Note: Temporal trends for all metabolites were statistically significant (p<0.05), with the exception of MONP. The y-axis is presented on the logarithmic scale.

Predictors of urinary phthalate and phthalate replacement metabolite concentrations

Higher maternal age and education were both associated with higher MCOP, MCNP, and ΣDEHTP metabolites and lower concentrations of MBzP, ΣDEHP and ΣDBP (Table 2). For example, women who were over 30 years of age had on average 10% lower ΣDEHP and 63% higher ΣDEHTP metabolite concentrations compared to women who were less than 25 years of age. Higher education level was also associated with higher odds of detectable MNP concentrations when compared to women with the lowest level of education (Table S3). Similarly, higher income was associated with higher MCOP, MCNP and ΣDEHTP, but lower MBzP and ΣDBP concentrations, with similar patterns observed with employment status (Table 2).

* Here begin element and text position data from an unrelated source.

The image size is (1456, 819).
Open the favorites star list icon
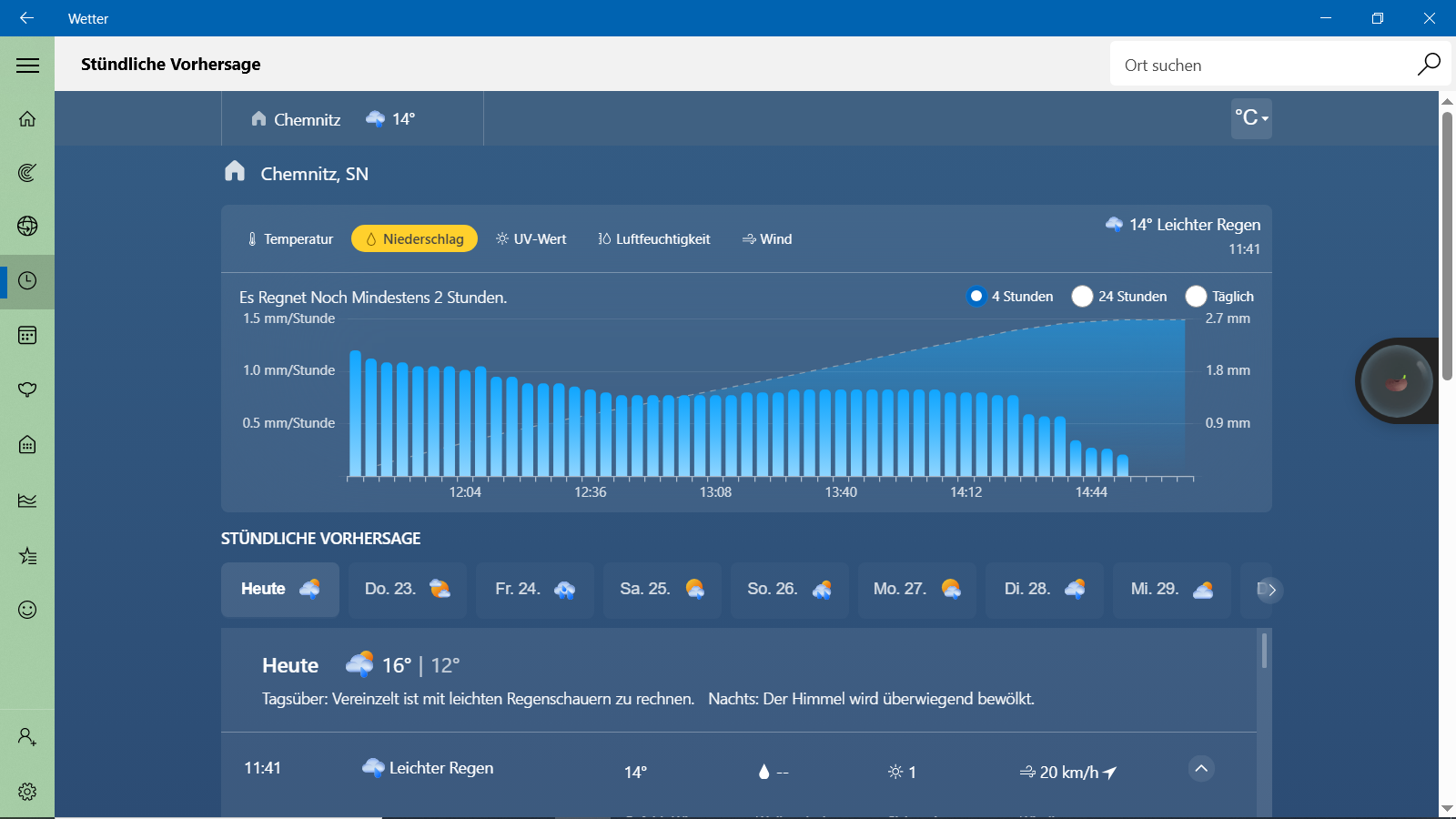point(27,555)
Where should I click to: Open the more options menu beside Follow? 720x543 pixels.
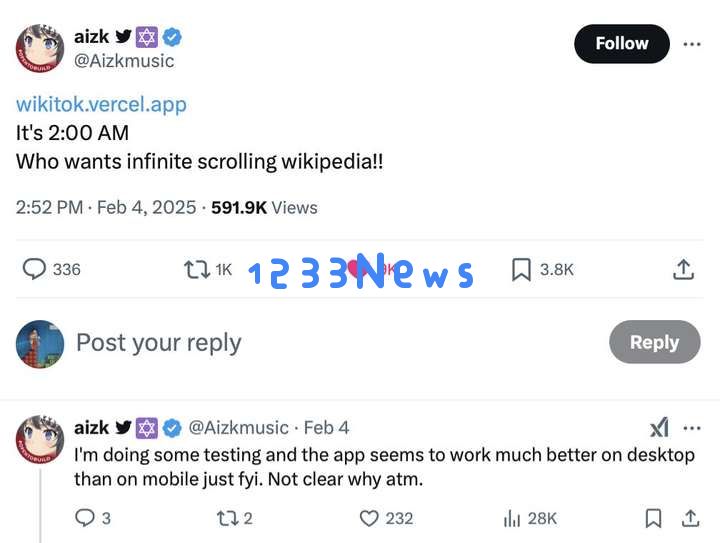[692, 44]
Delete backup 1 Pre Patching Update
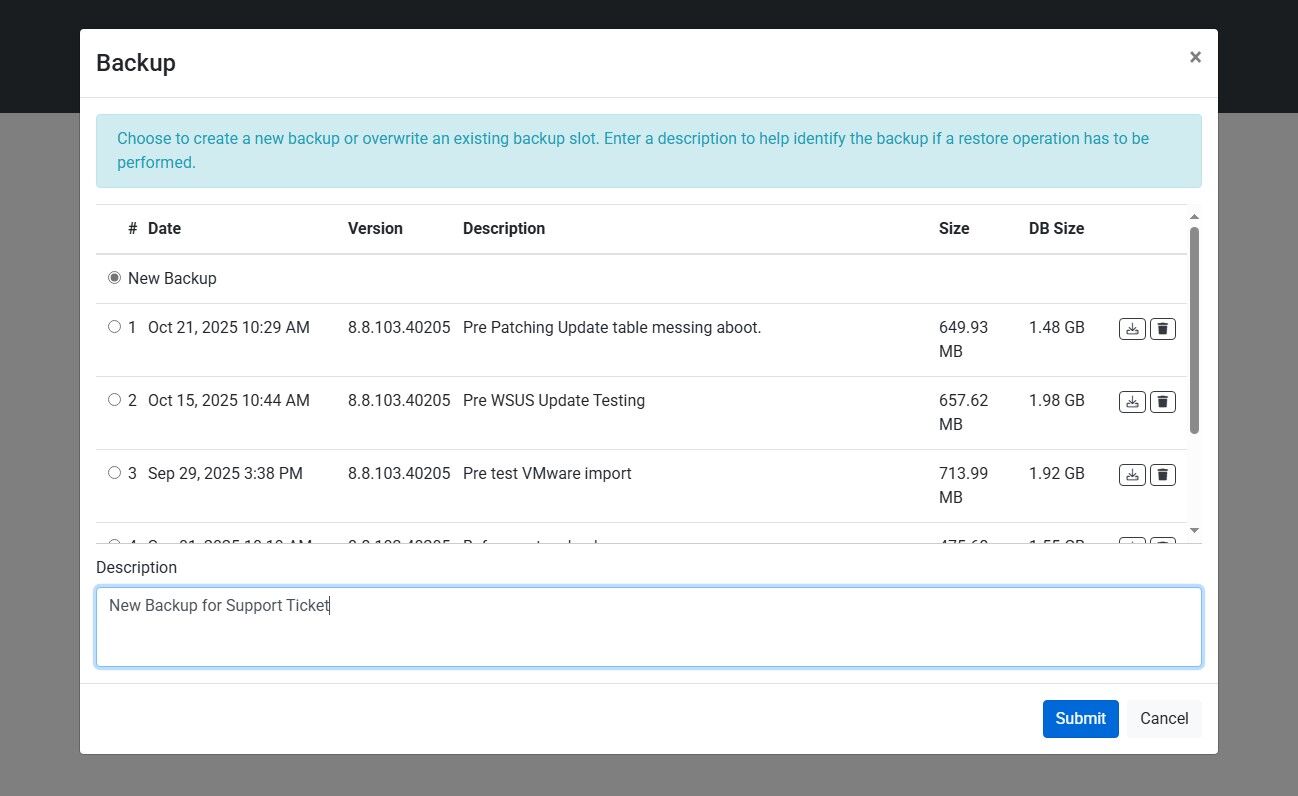This screenshot has width=1298, height=796. (1162, 329)
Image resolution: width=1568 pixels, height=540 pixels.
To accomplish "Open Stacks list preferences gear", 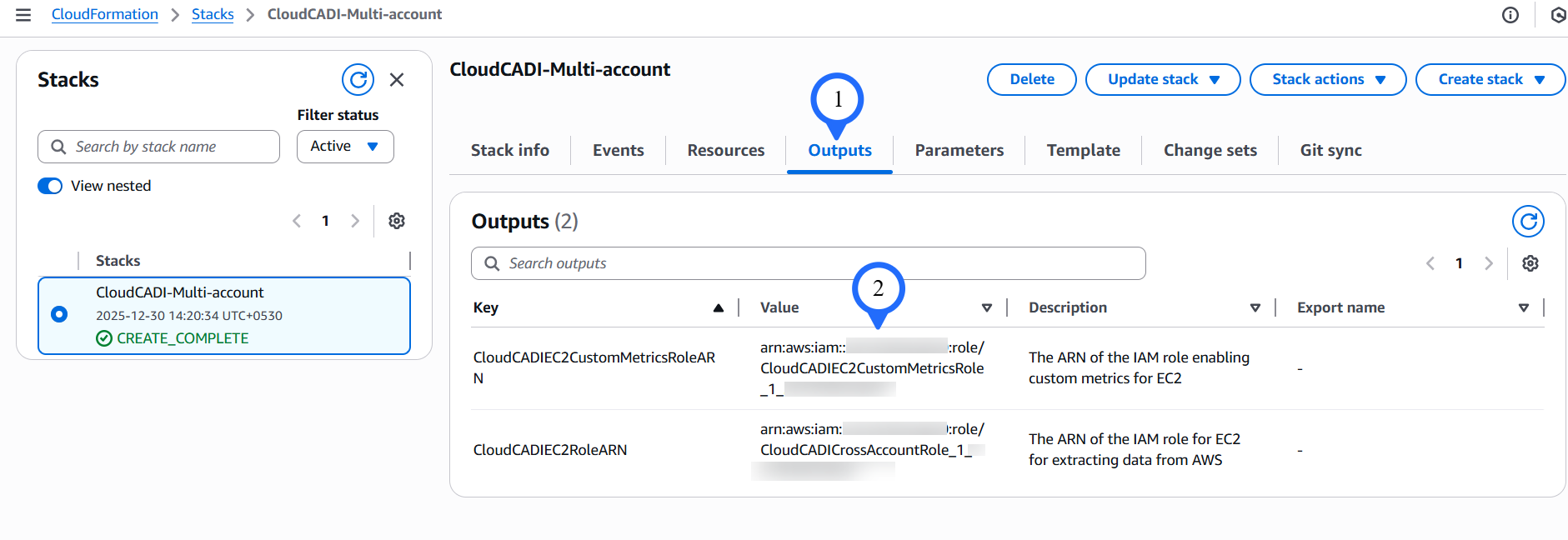I will click(397, 221).
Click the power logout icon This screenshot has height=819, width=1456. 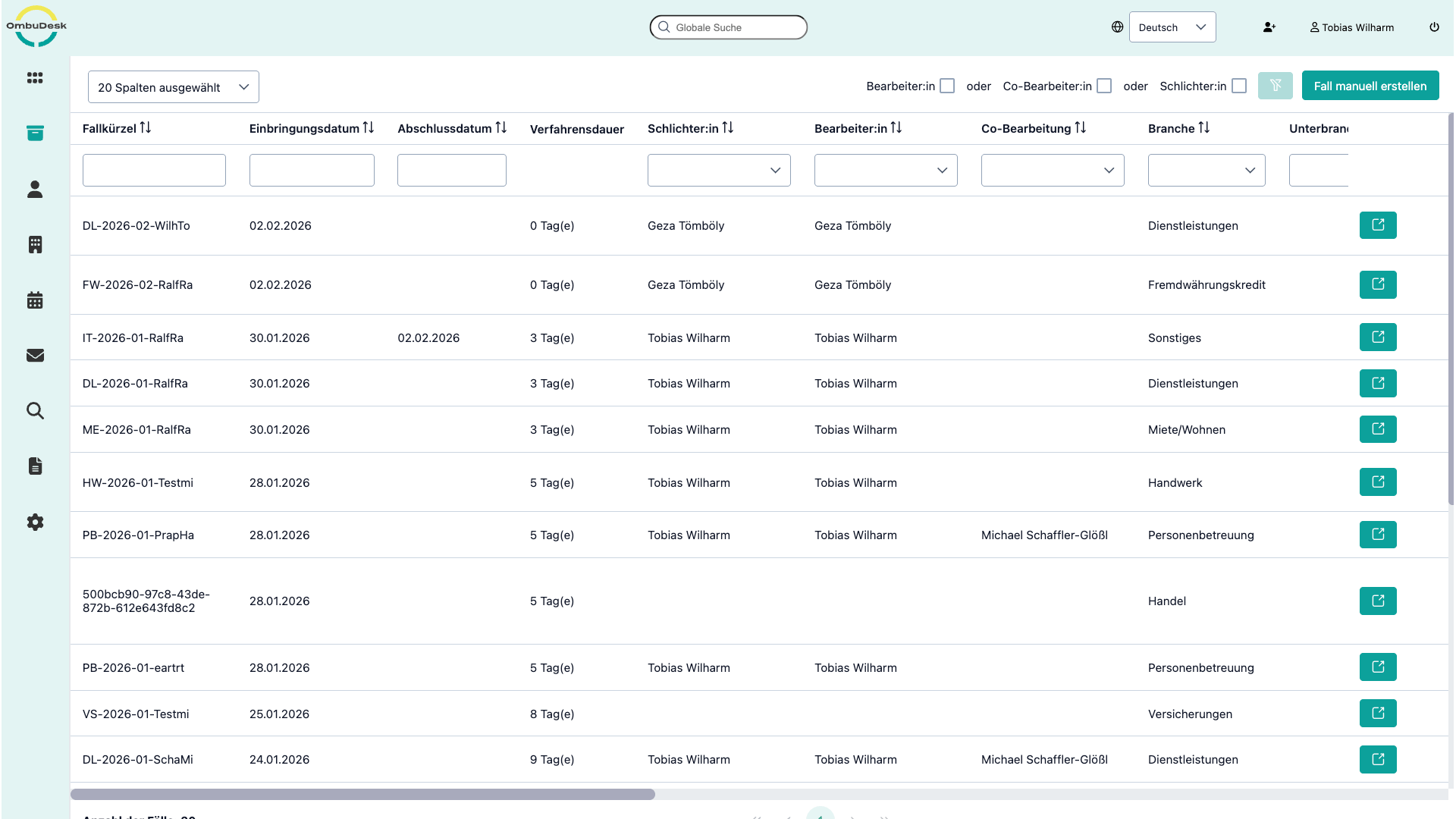click(1434, 27)
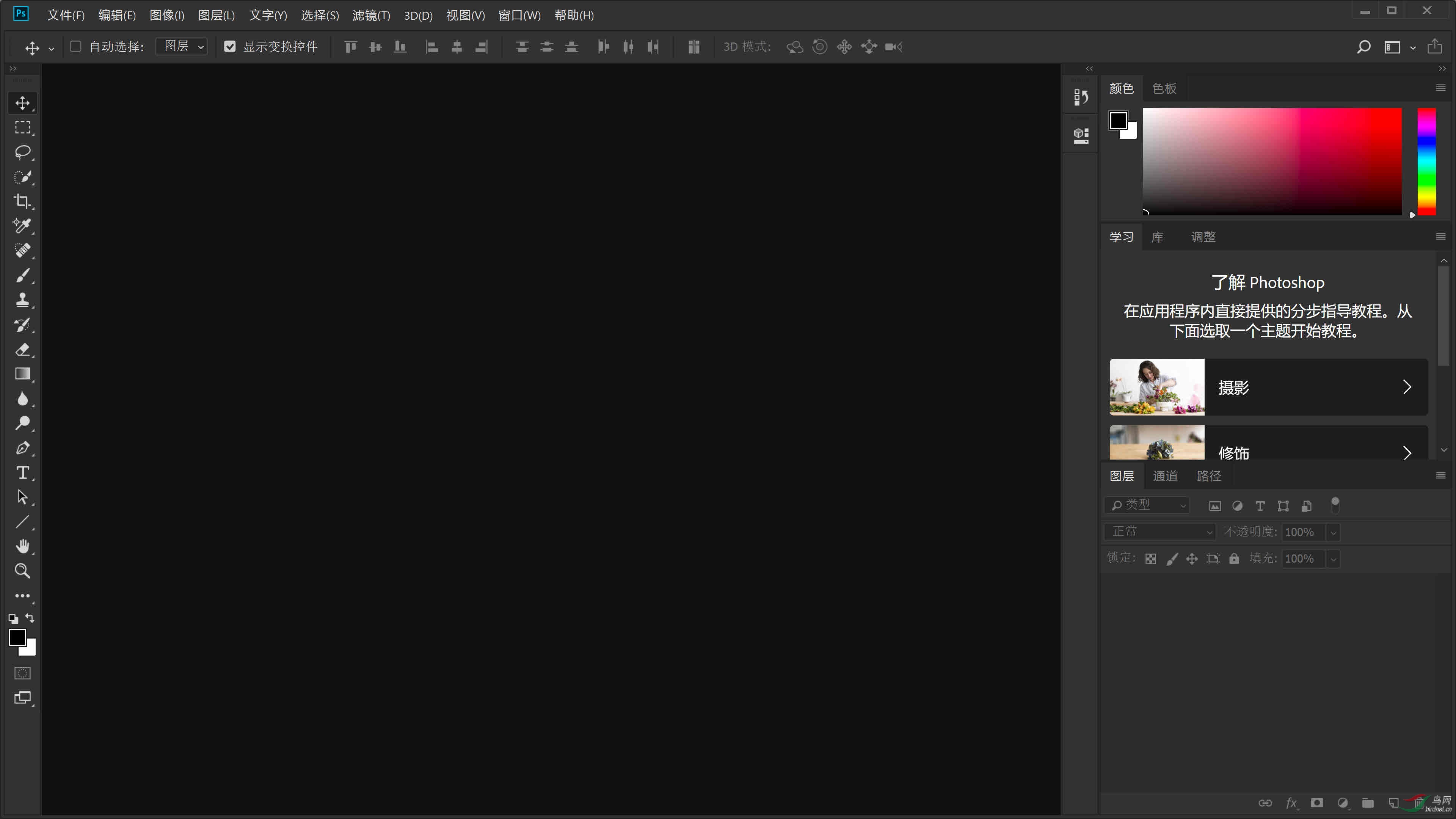Uncheck the 自动选择 checkbox

tap(75, 46)
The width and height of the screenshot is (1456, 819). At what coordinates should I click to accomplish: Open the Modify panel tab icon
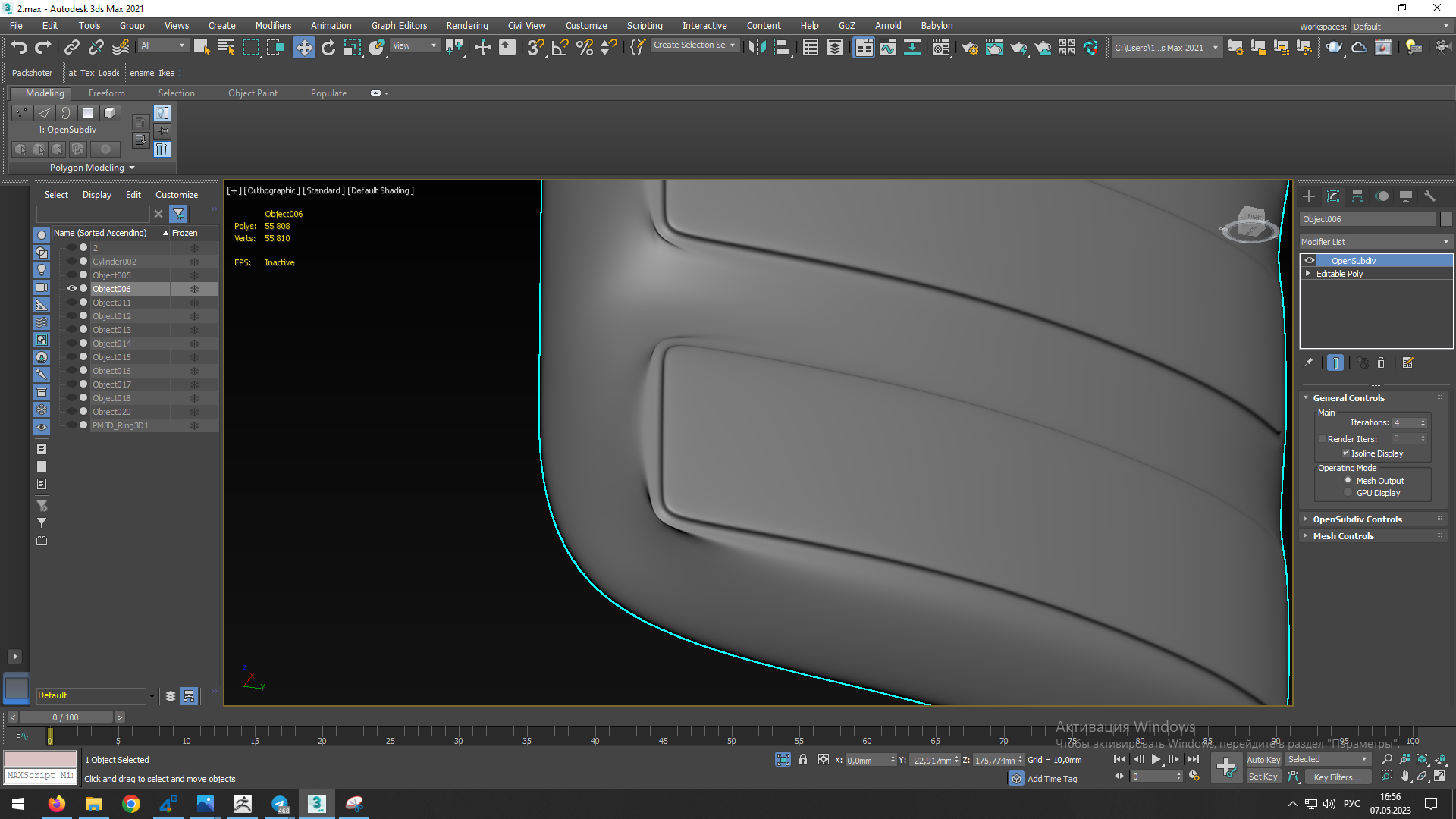1333,196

Single women had significantly higher MBzP, and MEP, while women who were married or in a domestic partnership had significantly higher MCOP and MCNP. With the exception of the ΣDEHTP metabolites, all phthalate metabolites were significantly higher among women who were obese (BMI ;30 kg/m2) prior to pregnancy (Table 2). Obese women also had higher odds of detectable levels of both DINCH metabolites (MCOCH and MHiNCH) (Table S3).

Table 2.

Geometric means1 of SG-corrected urinary phthalate and phthalate replacement metabolite concentrations (ng/mL) according to maternal characteristics.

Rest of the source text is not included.